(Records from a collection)
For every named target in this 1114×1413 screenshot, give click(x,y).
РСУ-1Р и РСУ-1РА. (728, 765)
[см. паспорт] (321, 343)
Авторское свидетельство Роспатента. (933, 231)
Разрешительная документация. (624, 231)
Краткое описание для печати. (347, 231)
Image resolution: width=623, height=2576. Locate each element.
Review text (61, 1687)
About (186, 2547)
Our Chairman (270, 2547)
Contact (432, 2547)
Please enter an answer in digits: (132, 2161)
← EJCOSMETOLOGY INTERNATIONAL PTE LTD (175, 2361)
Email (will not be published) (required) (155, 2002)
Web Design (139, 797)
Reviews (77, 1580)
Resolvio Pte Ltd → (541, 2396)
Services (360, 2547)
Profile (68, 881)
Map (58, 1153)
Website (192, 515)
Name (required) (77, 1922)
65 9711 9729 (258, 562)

* * *

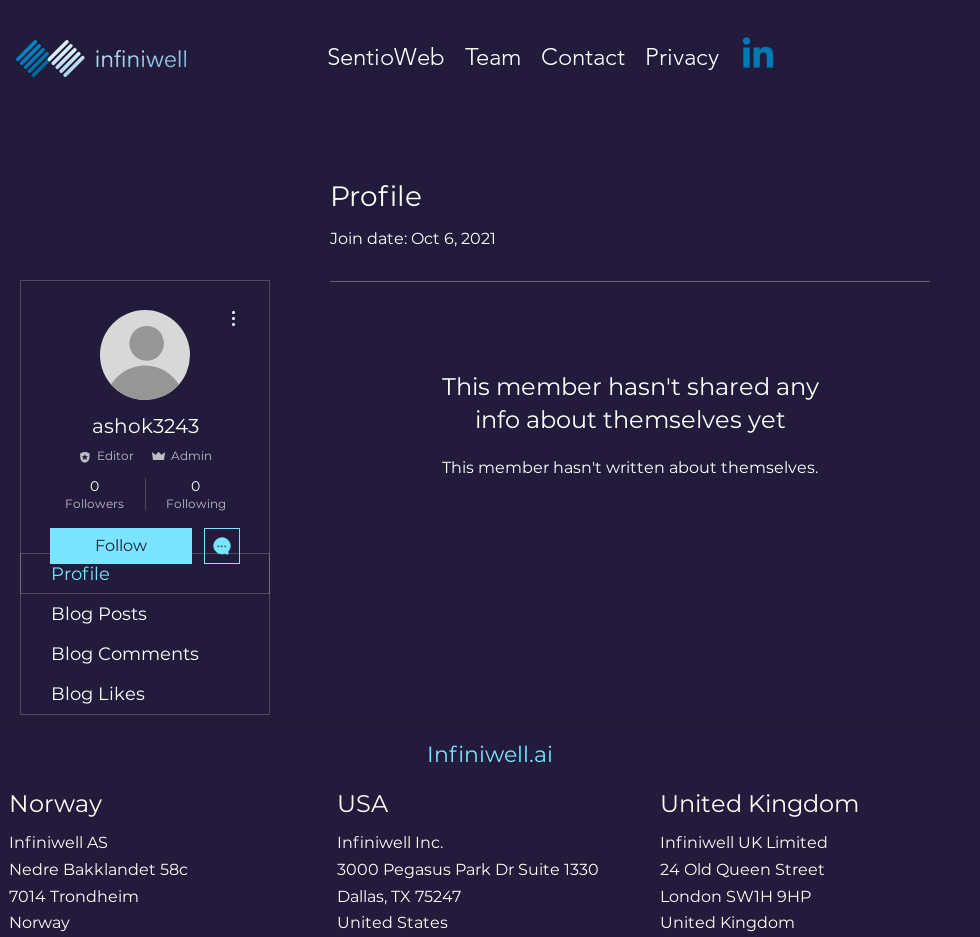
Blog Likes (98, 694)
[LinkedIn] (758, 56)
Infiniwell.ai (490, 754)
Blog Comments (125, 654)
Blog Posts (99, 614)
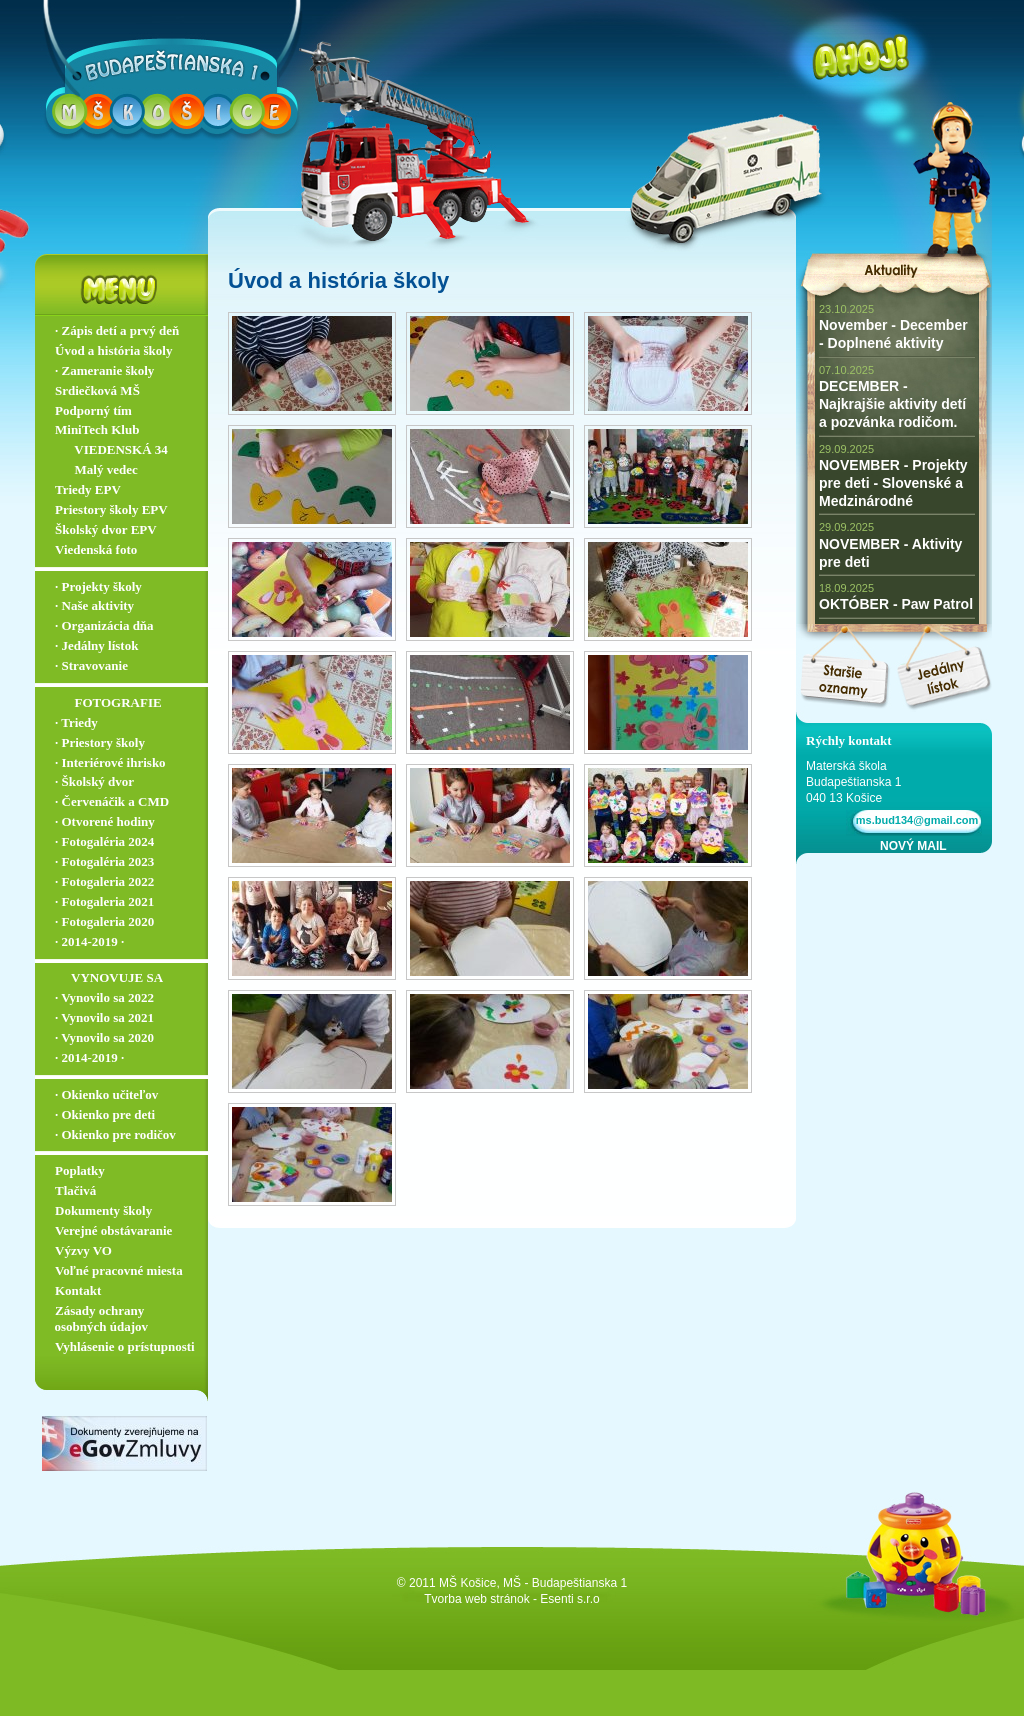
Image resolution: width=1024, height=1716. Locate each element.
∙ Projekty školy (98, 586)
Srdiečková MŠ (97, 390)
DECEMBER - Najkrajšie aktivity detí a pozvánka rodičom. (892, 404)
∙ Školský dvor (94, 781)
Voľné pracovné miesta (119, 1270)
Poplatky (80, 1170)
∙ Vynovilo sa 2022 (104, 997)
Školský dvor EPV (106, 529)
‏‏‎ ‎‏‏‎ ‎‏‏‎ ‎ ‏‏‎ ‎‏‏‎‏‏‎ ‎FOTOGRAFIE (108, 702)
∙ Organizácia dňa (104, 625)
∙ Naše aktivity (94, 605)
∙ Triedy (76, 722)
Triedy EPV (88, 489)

**Written task:**
Write out the records again, from the line containing "Краткое описание для печати. (347, 231)" down through the line containing "Name (required) (77, 1922)", swapping "Web Design" for "Site Design" and leaving everything else unchanged.

**Expected answer:**
Краткое описание для печати. (347, 231)
Image resolution: width=623, height=2576. Locate each element.
Review text (61, 1687)
About (186, 2547)
Our Chairman (270, 2547)
Contact (432, 2547)
Please enter an answer in digits: (132, 2161)
← EJCOSMETOLOGY INTERNATIONAL PTE LTD (175, 2361)
Email (will not be published) (required) (155, 2002)
Site Design (139, 797)
Reviews (77, 1580)
Resolvio Pte Ltd → (541, 2396)
Services (360, 2547)
Profile (68, 881)
Map (58, 1153)
Website (192, 515)
Name (required) (77, 1922)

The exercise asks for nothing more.